La docusérie Dirty Money de Alex Gibney, disponible depuis le 26 janvier dernier, met en scène dans le premier épisode le scandale des émissions polluantes lié à Volkswagen, le Dieselgate. Révélé au grand jour en septembre 2015, il s'agit sans doute du plus gros scandale ayant affecté l'industrie automobile depuis une centaine d'année, rien de moins.

De mon avis, le documentaire passe à côté de la vraie question.

Il est vrai que Volkswagen a triché, il est vrai que l'EPA a sans doute établi des paramètres trop difficiles à respecter pour les constructeurs qui les a poussé à tricher pour éviter des produits qui n'étaient pas attirants pour les conducteurs et il est vrai que le diesel dans sa forme actuelle menace la santé respiratoire des citoyens du monde entier.

D'ailleurs, je possède encore un véhicule Volkswagen qui carbure au diesel...

Or, la vraie question est comment avons-nous rendu l'utilisation des véhicules, peu importe son carburant, si facile et si abondant?

Dans une réelle société moderne qui se respecte, nous ne transitionnerions pas vers l'hydrogène, vers le lithium ou encore vers le gas naturel dans le seul but de rendre cela moins polluant par unité de déplacement. Bien au contraire, une vraie société moderne démarcherait pour éviter de créer davantage de transport et proposer une mobilité différente pour la population. Il ne s'agit pas d'un veux pieux, mais d'un réel besoin de diminution d'utilisation des énergies. L'être humain peut être relativement efficace à pédaler, à se déplacer en groupe dans un véhicule commun ou bien encore plus efficace de ne pas se déplacer à grand déploiement à chaque jour de sa vie.

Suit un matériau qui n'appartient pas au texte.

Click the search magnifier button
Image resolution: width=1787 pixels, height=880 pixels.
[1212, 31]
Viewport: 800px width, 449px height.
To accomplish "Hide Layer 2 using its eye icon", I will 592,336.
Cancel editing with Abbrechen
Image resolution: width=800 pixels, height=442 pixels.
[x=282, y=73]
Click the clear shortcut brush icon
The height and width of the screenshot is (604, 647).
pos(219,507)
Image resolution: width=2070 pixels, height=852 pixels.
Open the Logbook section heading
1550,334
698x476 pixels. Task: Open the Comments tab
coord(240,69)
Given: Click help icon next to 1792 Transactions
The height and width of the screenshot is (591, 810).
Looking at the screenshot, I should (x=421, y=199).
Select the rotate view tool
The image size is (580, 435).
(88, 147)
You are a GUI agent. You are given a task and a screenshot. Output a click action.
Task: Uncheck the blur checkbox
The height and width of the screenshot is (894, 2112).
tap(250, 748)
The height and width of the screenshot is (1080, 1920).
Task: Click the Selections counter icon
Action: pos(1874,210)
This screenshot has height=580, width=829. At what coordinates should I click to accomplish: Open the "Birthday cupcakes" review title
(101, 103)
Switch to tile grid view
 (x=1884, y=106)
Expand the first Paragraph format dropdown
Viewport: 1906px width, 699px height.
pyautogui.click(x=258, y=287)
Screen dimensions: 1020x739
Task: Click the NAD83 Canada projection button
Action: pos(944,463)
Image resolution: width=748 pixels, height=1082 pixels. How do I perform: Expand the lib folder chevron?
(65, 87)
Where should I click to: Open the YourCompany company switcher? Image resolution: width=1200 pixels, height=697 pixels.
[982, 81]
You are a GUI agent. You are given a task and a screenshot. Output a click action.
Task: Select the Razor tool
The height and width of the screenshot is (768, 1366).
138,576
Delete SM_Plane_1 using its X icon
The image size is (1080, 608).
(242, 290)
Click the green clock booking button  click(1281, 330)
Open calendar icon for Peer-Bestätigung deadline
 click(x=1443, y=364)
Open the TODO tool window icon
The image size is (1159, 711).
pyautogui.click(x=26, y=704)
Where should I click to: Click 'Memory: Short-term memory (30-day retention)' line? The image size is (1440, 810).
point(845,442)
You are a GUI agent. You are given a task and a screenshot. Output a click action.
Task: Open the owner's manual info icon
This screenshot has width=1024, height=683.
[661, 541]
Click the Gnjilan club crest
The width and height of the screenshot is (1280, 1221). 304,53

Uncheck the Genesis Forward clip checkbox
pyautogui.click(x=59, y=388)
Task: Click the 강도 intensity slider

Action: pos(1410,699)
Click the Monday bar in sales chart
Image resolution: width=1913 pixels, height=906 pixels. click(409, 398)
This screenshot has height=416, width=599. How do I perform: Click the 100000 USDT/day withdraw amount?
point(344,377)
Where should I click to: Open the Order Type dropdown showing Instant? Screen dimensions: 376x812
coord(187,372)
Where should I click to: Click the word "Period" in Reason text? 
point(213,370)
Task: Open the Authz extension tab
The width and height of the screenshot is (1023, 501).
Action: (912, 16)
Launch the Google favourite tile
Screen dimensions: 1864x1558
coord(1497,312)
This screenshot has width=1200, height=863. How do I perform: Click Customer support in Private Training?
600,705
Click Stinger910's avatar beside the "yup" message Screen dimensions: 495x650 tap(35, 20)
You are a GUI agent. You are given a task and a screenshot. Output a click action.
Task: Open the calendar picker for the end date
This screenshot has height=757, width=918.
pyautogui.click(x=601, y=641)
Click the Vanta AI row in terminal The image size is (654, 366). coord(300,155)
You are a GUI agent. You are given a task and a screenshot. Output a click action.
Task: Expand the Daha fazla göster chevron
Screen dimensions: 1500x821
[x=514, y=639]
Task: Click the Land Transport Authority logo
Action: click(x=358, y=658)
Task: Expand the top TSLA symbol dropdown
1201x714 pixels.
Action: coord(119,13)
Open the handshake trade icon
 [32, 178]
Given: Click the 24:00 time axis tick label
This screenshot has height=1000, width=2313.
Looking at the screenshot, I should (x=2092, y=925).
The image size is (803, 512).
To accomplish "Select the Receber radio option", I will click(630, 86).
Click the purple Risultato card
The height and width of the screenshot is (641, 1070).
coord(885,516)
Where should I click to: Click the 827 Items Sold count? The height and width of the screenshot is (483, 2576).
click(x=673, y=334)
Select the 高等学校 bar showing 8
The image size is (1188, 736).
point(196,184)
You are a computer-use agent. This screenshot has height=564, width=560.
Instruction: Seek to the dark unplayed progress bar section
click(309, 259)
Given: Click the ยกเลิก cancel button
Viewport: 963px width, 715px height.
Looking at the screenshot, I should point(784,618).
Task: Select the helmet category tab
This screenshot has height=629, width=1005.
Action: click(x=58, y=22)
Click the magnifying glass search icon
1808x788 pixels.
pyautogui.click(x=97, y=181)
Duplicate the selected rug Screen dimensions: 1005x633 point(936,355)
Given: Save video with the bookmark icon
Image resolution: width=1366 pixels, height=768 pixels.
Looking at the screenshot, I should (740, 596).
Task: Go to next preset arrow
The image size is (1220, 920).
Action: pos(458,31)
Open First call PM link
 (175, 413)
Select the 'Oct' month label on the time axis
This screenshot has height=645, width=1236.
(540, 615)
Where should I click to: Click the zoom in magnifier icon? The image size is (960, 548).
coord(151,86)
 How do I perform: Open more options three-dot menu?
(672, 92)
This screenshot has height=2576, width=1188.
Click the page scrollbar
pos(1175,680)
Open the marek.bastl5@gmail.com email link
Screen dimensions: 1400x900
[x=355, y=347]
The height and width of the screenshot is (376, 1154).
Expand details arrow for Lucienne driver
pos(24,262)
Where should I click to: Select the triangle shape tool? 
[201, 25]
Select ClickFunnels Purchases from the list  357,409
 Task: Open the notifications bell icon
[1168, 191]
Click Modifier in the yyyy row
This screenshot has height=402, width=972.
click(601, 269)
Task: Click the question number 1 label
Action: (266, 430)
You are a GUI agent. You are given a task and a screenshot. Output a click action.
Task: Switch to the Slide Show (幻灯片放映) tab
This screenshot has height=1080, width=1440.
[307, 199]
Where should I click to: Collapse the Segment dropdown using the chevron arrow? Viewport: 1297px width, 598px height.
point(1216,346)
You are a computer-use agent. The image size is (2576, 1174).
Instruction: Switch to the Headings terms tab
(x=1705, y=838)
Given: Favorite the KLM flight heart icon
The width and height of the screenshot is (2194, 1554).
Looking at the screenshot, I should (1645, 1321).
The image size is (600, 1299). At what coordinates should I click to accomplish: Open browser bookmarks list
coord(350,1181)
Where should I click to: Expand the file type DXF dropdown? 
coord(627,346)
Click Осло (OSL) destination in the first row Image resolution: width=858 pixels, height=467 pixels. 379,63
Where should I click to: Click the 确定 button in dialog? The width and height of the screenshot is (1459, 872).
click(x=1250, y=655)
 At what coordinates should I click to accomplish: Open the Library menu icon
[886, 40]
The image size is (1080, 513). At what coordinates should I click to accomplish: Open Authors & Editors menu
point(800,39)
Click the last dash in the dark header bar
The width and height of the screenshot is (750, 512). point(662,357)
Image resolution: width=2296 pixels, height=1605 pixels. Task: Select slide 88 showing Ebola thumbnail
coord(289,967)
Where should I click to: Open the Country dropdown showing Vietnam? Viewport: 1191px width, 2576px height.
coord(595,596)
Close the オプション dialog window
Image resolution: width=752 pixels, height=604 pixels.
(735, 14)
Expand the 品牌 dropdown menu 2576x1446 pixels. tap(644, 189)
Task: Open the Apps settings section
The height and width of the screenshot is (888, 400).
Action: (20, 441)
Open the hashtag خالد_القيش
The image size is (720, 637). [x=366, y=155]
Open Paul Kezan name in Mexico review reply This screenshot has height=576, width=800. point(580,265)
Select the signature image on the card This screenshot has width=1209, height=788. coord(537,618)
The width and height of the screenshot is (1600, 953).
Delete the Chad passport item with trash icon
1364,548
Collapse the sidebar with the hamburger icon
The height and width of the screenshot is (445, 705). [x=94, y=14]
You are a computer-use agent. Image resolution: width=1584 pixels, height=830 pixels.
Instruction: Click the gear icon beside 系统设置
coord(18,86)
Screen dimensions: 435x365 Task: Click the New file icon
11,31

Est-ce que cela fait réellement du sens de résider à 10, 15, 25 ou même 50 kilomètres de son principal point d'intérêt, le travail? Potentiellement 500 transports annuellement peuvent être économisés par habitant si l'on se rapproche du travail en tentant de conscillier la vie familiale et la vie professionnelle, parfois avec des concessions.

Or, le seul mot concession ne semble plus faire parti de notre vocabulaire collectif, tant on place l'Homme au centre de l'univers sans considération aucune de l'environnement.